The 2014 SDS Regulations provide additional safeguards in relation to the direct payments – both for the authority and for the supported person. This is to recognise the unique nature of a direct payment and to support practitioners and individuals when choosing the direct payment option.

Option 2: Directing the Support

Under this option, the supported person directs the local authority – or a provider acting under the person's direction – to make payments on their behalf for services or for the purchase of key items that will meet their outcomes, or a combination of both.

The purpose of Option 2 is to facilitate greater freedom of choice and control, making it easier for people to choose the provider of their choice, with the authority (or subsequently the provider) of the supported person, making arrangements on their behalf. The authority should use Option 2 to widen the flexibility offered to supported persons to the maximum possible extent. It should make use of Option 2 to provide a route to greater freedom of choice and control for those who want to take greater control over their day-to-day support but prefer not to choose the direct payment option.

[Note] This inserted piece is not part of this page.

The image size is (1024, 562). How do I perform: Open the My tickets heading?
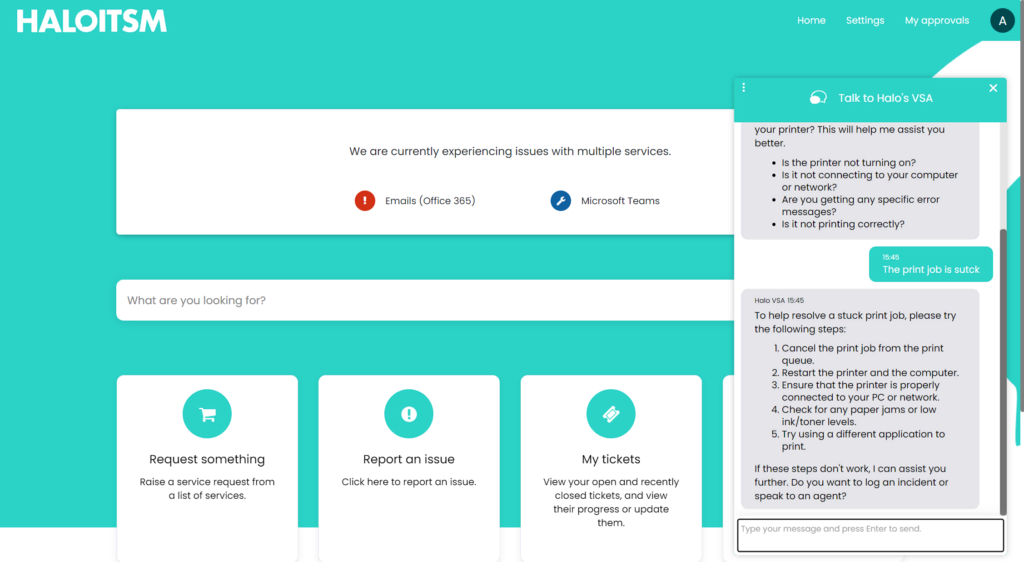[x=610, y=460]
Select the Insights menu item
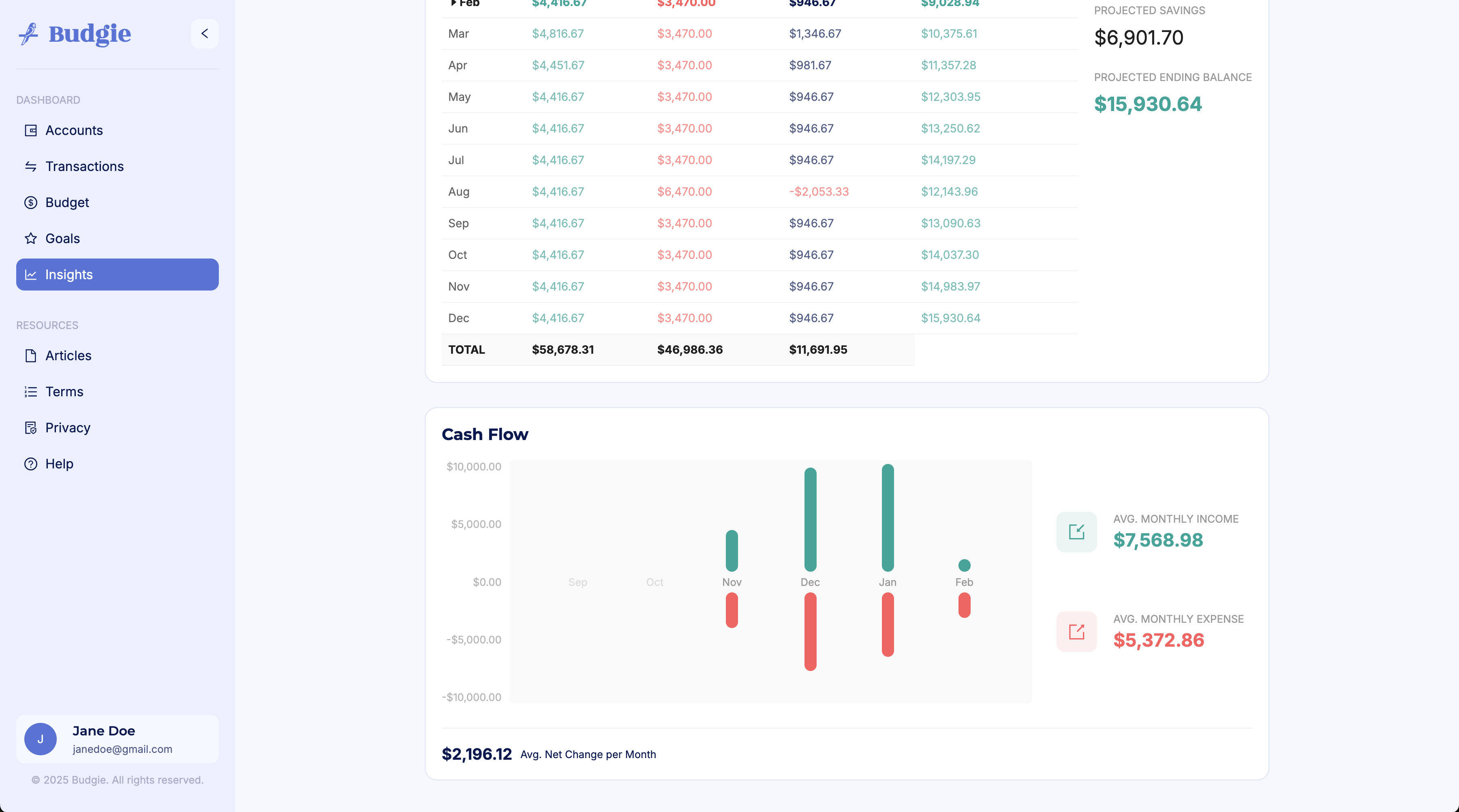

The authority should develop a flexible range of options under Option 2 in line with their obligations as described in Sections 1 and 4 in the 2013 Act. As with the direct payment option, the provision of support under Option 2 should be flexible and can include services, goods and activities, as supported by the provisions in the legislation.

The authority should consider all commissioning models to put in place service provisions, and where a public contract is the preferred arrangement for securing service provision, they should seek to apply the flexibilities permitted by the procurement regulations, which do not require a tendering process where the value of the contract is below the relevant contract threshold value for social and other specific services.[39]

While a person can use Option 2 to obtain a personal care service (and express preferences about which care workers will support them within a specific provider), a person cannot use Option 2 in order to employ their own PA. Unlike the direct payment there is no requirement for the funding to be provided directly to the supported person as a cash payment. The budget provided to the person should be operated as a virtual budget. The resource can remain with the local authority or it can be delegated to a provider to hold and distribute under the supported person's direction.

The arrangements should be flexible and inclusive. Flexible – in that authorities should not seek to create or re-impose barriers to choice and control. Inclusive – in that authorities should not seek to exclude particular types of service provision or particular providers from the full range of supports available to the person. For example, the arrangements should allow for flexibility in budgeting, allowing sufficient over-and under-spends. The authority – and providers acting as custodians of the person's budget under the person's direction – should not seek to impose restrictions or limitations over and above any that are reasonably defined in the person's assessment or support plan.

Option 2 may also be provided as an Individual Service Fund, which is an example of a budget managed by a service provider on behalf of an individual. As with a direct payment, Option 2 funding should be used to meet the needs identified at assessment and the personal outcomes outlined in the support plan.

Option 3: The local authority arranges support for the supported person

Under Option 3, the authority – with the involvement and agreement of the supported person – selects the appropriate support and then makes arrangements on the supported person's behalf.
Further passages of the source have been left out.